Is there a way to use Ajax/JavaScript/jQuery to find if the user has already finished the download and if they have get a return value (1 if finished) so the response can be sent back to the PHP file and it can delete that file off the server (real-time like)?
I know there are plenty of ways to do this using PHP. Sort of like run clean up upon user log out and so on but I wanted to try using the method above since it can have many other applications that might be cool to use. I tried most search engines but they have nothing close to what I need.
Why do you need to store them in a file? Just use a PHP script or such that creates the test and outputs it directly to the user. That's how it will get deleted when the download is complete.
If it's important you may want the user to return to your server with the hash of the downloaded file. If the hash matches you know two things:
1. The user downloaded the file successfully
2. It's now ok to delete the file
Well it is very simple. I don't know how to make a PHP webpage send itself to the user other than to make the PHP make a text file and force send that to the user. This creates the problem of having so many text files in a temporary folder.
Now if the test required say 15 chapters each having a text or HTML format file then the script neatly zips all those files and sends them to the user.

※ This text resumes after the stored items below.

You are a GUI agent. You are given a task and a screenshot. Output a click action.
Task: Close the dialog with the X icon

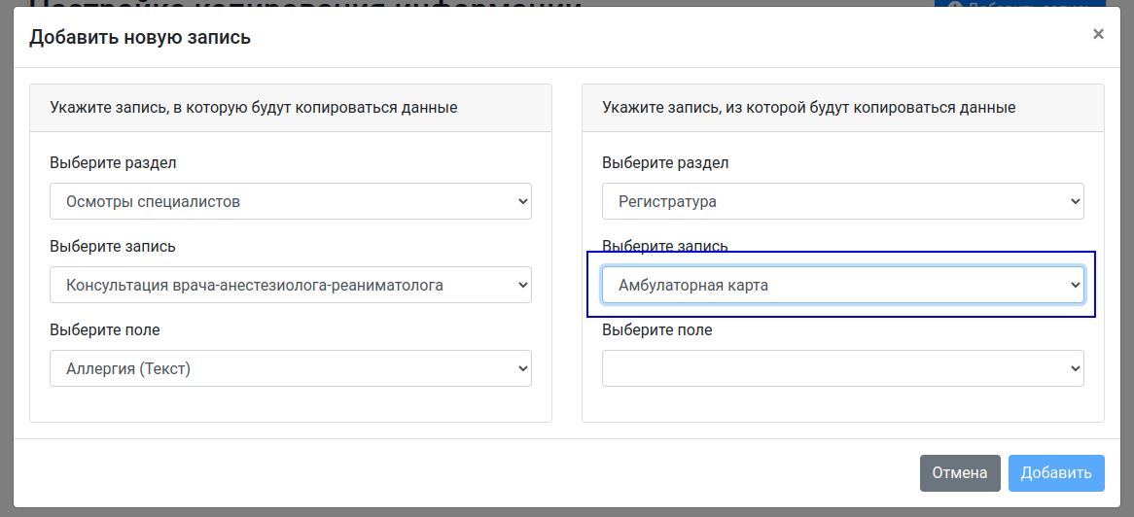tap(1098, 34)
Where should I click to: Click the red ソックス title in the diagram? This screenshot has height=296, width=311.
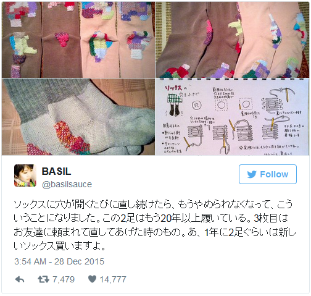point(173,88)

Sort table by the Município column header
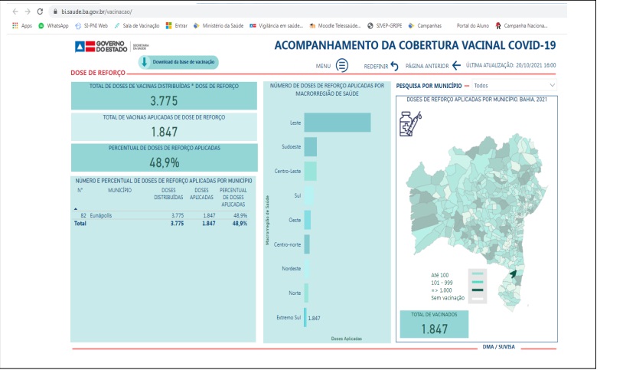click(x=120, y=189)
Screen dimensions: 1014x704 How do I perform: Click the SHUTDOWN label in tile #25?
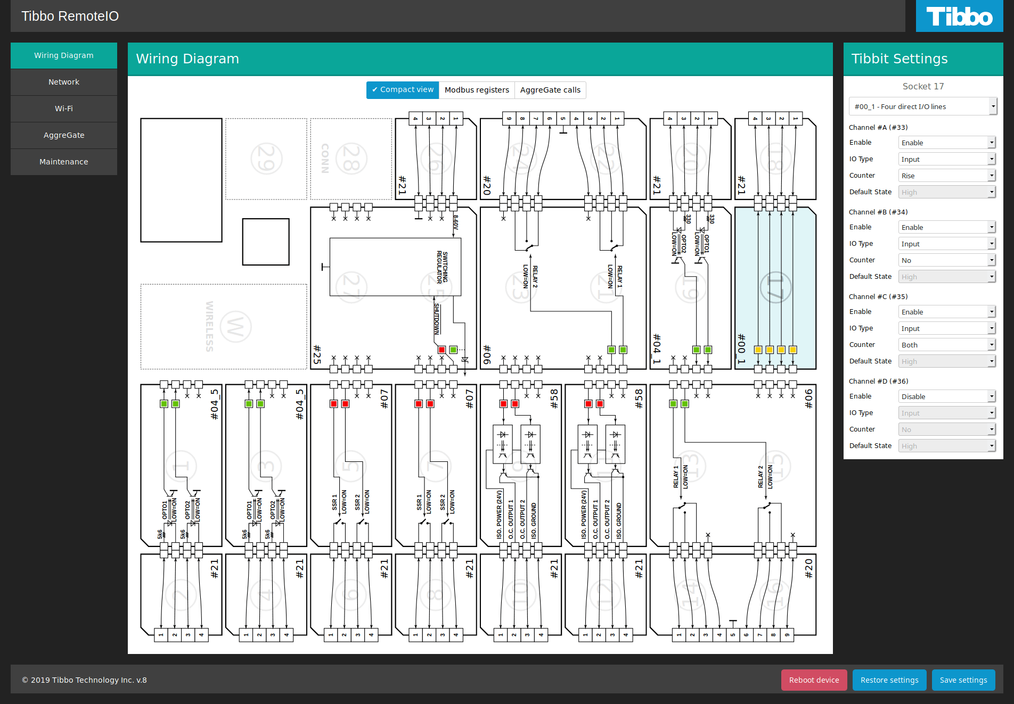pos(437,318)
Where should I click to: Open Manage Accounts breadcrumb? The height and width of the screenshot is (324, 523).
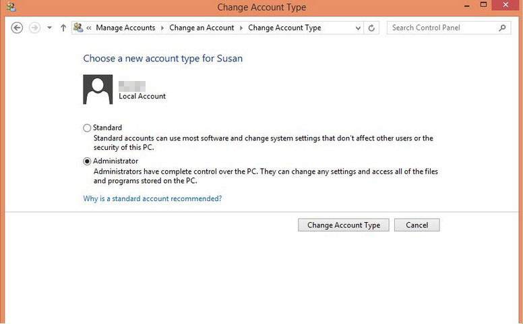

Again falling on the same problem if the user is finished downloading I am trying to get any type of script to delete the temporary zip or text file out of the temporary directory in somewhat real time.
If I could MD5 a downloaded file using JavaScript I welcome it and it would be a hack solution to the problem but how will the JavaScript gain access to the root access of the download folder of the user? There are security issues there if I am not mistaken. Hope this helps round the question a bit more.
I have a good solution for you here using the jQuery File Download plugin I created. It allows for you to get the behavior of performing an Ajax file download (not actually possible possible) complete with Success and Failure callbacks. In a nutshell you can just use the Success callback (that indicates the file download was successful) to perform an Ajax post back to the server to delete the file. Take a look at the blog post for an example on how to use the Success callback option or a demo which uses those callbacks in the context of showing modals to inform the user of what is going on.